▸ Exercise objective:
Within the records below, find each line with the word "plan" and copy it out.

------ Data under study ------

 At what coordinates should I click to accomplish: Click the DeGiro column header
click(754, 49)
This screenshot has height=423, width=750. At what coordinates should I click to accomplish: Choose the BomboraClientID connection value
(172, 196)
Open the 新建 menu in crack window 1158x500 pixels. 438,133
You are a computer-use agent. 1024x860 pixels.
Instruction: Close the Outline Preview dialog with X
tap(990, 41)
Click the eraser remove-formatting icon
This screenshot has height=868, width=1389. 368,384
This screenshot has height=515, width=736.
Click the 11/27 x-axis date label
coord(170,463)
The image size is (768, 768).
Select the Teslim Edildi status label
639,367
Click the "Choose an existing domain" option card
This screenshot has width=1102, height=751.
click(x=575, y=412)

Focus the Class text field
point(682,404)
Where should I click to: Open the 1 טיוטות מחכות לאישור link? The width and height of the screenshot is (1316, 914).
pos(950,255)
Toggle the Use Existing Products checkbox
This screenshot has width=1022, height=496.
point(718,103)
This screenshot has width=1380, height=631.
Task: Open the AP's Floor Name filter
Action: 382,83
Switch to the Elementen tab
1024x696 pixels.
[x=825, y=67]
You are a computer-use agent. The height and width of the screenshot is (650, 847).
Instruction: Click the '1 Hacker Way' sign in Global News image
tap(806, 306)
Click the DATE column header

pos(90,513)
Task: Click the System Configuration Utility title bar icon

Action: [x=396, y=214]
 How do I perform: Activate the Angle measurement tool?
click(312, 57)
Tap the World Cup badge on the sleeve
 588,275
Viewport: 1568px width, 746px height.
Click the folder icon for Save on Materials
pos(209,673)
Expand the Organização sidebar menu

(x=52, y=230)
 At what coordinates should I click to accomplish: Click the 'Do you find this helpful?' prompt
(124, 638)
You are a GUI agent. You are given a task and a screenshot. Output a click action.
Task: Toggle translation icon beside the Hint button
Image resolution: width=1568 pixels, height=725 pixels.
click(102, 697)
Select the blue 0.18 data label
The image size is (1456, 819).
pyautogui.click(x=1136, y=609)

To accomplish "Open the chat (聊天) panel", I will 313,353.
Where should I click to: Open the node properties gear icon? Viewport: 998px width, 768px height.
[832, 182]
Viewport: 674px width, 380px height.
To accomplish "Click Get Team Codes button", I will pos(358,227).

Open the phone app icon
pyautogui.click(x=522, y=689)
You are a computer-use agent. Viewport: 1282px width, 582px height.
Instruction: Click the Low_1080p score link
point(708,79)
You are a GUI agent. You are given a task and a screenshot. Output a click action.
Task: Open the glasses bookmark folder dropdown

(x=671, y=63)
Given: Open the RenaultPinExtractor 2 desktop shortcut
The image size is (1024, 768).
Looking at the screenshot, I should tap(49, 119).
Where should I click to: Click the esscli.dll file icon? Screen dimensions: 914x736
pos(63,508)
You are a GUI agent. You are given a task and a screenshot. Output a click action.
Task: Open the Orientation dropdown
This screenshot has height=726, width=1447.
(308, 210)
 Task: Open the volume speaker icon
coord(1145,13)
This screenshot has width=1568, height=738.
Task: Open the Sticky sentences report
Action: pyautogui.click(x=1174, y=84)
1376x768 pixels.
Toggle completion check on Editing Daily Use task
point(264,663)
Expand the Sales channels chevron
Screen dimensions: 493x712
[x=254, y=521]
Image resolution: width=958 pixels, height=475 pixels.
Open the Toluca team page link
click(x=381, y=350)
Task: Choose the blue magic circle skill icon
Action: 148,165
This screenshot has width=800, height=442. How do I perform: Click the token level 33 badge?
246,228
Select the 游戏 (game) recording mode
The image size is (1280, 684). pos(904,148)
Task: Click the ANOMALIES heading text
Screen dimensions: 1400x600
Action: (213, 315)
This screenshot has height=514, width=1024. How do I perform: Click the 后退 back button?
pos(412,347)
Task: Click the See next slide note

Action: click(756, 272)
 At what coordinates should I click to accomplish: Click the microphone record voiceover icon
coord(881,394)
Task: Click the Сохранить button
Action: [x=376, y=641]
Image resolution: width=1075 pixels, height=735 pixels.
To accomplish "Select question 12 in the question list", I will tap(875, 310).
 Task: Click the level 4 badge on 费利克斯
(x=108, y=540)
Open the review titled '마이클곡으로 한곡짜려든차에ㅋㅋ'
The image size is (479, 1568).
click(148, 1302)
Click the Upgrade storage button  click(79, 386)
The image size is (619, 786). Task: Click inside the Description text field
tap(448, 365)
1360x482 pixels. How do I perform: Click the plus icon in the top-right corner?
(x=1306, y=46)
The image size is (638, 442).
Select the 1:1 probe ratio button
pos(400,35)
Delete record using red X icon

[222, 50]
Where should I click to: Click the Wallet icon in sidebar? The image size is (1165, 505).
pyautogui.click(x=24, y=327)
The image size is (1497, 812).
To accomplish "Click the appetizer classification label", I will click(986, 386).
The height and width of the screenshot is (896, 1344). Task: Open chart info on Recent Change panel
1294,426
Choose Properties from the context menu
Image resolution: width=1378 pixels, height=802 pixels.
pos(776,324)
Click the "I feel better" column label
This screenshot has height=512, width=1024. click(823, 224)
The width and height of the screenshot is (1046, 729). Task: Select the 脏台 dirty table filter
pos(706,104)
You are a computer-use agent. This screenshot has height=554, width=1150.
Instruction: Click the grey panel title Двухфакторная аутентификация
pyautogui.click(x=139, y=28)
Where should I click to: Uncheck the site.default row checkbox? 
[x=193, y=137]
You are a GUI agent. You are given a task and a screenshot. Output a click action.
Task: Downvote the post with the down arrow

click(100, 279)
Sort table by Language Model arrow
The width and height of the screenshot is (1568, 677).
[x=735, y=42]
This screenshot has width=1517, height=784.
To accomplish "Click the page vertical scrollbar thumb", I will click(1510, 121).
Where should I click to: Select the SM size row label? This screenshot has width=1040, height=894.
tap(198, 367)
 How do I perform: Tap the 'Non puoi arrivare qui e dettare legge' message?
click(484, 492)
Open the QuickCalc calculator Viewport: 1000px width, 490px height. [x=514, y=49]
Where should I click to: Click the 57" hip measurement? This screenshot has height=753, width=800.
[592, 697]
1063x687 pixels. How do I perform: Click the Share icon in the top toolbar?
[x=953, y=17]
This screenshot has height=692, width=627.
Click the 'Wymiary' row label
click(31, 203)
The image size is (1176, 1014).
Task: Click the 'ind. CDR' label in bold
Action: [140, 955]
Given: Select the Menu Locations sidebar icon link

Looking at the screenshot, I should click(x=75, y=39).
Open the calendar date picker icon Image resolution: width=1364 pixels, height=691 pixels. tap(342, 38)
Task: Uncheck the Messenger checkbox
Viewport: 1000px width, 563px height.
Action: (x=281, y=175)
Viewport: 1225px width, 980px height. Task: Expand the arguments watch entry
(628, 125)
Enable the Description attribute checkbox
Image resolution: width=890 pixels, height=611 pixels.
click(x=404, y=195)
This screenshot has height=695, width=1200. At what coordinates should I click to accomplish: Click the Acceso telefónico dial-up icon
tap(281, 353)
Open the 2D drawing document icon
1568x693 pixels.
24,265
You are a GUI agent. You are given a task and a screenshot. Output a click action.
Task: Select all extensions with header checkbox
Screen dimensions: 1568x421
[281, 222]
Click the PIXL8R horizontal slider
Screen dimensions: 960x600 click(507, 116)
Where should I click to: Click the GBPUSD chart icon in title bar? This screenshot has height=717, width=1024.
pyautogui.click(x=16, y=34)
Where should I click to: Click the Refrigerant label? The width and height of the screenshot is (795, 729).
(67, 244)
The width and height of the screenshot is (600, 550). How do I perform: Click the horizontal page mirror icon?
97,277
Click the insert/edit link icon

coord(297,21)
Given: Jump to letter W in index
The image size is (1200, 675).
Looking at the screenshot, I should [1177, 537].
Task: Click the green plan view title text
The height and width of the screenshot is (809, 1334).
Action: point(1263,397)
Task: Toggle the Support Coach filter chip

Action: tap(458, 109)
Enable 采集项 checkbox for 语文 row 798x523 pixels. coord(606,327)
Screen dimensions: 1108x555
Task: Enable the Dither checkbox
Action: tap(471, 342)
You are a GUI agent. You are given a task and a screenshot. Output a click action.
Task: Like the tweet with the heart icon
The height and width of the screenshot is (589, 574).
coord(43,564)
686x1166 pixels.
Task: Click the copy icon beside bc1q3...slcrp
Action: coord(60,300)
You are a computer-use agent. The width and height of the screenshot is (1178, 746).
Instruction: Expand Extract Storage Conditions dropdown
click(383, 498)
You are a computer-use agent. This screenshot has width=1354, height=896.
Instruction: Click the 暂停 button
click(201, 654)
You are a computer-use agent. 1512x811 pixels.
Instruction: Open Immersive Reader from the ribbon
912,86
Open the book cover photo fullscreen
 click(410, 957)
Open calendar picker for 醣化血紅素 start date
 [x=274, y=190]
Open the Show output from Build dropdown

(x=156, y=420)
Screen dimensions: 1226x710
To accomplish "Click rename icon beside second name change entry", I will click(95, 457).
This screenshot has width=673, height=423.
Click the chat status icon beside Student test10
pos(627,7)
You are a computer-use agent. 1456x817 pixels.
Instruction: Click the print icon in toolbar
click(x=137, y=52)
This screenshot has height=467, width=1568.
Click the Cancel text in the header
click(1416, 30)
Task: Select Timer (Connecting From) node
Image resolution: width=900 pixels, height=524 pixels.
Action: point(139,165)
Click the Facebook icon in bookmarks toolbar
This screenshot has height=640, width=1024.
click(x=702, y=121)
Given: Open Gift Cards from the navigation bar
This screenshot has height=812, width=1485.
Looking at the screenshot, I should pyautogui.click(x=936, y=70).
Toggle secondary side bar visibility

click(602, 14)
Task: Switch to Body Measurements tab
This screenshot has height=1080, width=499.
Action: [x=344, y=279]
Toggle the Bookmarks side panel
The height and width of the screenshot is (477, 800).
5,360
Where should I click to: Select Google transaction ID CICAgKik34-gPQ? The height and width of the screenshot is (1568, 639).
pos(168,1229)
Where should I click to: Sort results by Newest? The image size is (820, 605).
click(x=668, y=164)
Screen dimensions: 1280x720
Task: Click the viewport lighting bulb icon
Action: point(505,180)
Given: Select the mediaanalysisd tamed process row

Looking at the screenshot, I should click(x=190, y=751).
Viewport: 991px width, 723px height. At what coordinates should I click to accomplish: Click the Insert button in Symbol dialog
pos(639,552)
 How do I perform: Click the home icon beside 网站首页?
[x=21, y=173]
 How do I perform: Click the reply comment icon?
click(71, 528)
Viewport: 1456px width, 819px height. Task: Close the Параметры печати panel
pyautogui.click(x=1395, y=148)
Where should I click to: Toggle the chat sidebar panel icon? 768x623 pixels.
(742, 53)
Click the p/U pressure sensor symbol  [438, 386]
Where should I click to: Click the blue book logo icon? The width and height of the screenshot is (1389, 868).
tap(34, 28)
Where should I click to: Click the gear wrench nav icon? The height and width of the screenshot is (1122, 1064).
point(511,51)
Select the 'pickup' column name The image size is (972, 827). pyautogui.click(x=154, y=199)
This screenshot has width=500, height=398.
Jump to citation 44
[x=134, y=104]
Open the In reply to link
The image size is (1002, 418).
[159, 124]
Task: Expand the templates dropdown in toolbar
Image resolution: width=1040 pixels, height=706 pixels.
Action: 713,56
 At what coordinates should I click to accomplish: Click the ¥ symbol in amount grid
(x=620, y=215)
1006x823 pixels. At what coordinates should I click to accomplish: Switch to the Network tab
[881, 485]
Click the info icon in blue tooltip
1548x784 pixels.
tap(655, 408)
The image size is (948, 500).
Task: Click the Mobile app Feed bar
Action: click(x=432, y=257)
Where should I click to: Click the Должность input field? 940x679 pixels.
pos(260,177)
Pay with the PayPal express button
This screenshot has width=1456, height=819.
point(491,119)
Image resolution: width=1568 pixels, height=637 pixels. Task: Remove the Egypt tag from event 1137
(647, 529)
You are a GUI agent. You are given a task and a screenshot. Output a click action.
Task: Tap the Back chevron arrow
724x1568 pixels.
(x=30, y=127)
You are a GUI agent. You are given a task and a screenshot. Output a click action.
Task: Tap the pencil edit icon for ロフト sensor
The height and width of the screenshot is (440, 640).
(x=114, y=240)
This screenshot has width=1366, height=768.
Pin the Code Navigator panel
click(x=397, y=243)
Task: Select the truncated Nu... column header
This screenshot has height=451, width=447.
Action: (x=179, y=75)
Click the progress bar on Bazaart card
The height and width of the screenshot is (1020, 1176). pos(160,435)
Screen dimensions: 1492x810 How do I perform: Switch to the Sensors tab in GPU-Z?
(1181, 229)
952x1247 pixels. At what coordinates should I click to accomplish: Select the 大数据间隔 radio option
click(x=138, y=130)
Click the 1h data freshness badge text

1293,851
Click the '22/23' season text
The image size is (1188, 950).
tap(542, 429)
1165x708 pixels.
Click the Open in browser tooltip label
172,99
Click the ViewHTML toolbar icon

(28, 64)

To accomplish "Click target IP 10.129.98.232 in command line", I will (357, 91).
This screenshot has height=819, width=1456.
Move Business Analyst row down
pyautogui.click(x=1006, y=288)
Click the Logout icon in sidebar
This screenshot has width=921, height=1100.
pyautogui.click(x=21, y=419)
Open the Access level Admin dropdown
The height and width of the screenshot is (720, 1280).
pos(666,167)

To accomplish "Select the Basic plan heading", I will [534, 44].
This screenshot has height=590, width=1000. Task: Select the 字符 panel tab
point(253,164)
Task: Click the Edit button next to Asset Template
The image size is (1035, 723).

------

▸ Answer to this exercise:
Task: Click the green plan view title text
To accomplish "Select the Basic plan heading", I will [534, 44].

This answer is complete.